However, when I wrote about Turbonegro (11/10/12) Huff Post reader, DCR512, had to write:
"As a professional musician of over 35 years I can say with confidence that you're opinion is yours, but the facts are wrong...These guys will never make it out of their mother's basement..."
I have to admit, I laughed so hard when I read this comment but what made me laugh even harder was when we played The Greenfield Festival in Switzerland with Slayer, NOFX, Coheed & Cambria, Prodigy and Turbonegro and I got to tell the band about the comment myself. We all had a great laugh at DCR512's expense and then Turbonegro, the supposed band that will never make it out their mother's basement, walked on stage and proceeded to entertain a crowd of close to 20,000 people that night.
When I crowned Hellacopters/Backyard Babies guitarist, Dregen, King Of Rock N' Roll, Huff Post reader, CLTrader had to chime in with a "Never heard of 'em!!" as if we all should know that if CLTrader hasn't heard of someone then they're not worth our time, despite Dregen being a world famous Rock guitarist who just put out an autobiography translated into 4 languages.
But it can sometimes get downright schizophrenic too. Reader bluessunday10 responded to my column on feet on 09/01/13 by writing "mr. jones stick to music your opinions are not wanted" only to post again the next day with "I ll stop wearing flip flops if you stop making crap music that clogs our radio!" Well, bluessunday10, which is it? Should I stick to making music or should I stop making crap music? By the way, you're very bossy.

■ Exercise goal: Can you write out the passage on Huff Post reader comments in full, word for word? These lines have no connection to the passage on Huff Post reader comments.

■ Saved entries:
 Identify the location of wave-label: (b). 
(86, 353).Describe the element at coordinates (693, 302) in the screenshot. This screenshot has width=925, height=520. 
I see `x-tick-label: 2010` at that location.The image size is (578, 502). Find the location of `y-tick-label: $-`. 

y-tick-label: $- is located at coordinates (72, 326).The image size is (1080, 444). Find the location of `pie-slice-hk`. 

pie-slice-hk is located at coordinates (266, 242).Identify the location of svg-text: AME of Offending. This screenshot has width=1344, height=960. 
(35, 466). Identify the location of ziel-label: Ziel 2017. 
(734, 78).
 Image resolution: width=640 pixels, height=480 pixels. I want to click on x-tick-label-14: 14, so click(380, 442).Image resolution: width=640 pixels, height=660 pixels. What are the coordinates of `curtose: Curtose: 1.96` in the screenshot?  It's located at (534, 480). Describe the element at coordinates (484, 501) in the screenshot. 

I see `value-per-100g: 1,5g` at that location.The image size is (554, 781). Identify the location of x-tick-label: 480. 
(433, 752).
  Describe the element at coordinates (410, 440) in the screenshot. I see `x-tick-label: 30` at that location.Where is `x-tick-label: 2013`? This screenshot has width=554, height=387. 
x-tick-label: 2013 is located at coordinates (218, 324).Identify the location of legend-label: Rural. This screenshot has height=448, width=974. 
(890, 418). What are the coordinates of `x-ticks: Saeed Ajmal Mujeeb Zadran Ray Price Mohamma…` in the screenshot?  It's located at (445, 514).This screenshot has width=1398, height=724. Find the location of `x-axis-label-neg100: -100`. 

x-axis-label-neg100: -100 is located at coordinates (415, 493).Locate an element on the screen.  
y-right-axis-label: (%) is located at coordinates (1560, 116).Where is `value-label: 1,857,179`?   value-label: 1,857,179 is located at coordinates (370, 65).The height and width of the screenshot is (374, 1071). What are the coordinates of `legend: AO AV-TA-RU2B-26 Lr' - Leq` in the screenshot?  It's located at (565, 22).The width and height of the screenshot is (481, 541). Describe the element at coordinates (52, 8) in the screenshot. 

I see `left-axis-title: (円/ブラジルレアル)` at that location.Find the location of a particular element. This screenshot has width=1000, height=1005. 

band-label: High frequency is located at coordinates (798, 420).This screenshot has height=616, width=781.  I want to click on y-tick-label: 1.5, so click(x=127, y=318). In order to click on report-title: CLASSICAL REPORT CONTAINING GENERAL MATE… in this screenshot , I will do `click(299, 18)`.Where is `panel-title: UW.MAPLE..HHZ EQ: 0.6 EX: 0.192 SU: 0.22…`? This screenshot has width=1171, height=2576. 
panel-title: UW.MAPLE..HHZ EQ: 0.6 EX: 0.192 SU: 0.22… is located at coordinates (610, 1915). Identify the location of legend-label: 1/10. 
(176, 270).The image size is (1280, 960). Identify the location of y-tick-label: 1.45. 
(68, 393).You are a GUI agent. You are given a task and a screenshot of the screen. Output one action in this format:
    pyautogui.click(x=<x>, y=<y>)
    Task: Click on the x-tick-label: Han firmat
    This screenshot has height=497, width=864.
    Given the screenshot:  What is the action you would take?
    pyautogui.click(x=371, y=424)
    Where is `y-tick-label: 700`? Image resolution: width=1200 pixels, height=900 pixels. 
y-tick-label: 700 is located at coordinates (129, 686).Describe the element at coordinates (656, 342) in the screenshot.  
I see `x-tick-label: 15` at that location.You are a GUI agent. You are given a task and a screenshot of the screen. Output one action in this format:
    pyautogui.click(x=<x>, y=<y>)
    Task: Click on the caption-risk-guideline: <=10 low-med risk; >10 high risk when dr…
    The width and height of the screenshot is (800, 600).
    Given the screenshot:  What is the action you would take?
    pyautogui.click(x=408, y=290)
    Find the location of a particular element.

■ Solution:
However, when I wrote about Turbonegro (11/10/12) Huff Post reader, DCR512, had to write:
"As a professional musician of over 35 years I can say with confidence that you're opinion is yours, but the facts are wrong...These guys will never make it out of their mother's basement..."
I have to admit, I laughed so hard when I read this comment but what made me laugh even harder was when we played The Greenfield Festival in Switzerland with Slayer, NOFX, Coheed & Cambria, Prodigy and Turbonegro and I got to tell the band about the comment myself. We all had a great laugh at DCR512's expense and then Turbonegro, the supposed band that will never make it out their mother's basement, walked on stage and proceeded to entertain a crowd of close to 20,000 people that night.
When I crowned Hellacopters/Backyard Babies guitarist, Dregen, King Of Rock N' Roll, Huff Post reader, CLTrader had to chime in with a "Never heard of 'em!!" as if we all should know that if CLTrader hasn't heard of someone then they're not worth our time, despite Dregen being a world famous Rock guitarist who just put out an autobiography translated into 4 languages.
But it can sometimes get downright schizophrenic too. Reader bluessunday10 responded to my column on feet on 09/01/13 by writing "mr. jones stick to music your opinions are not wanted" only to post again the next day with "I ll stop wearing flip flops if you stop making crap music that clogs our radio!" Well, bluessunday10, which is it? Should I stick to making music or should I stop making crap music? By the way, you're very bossy.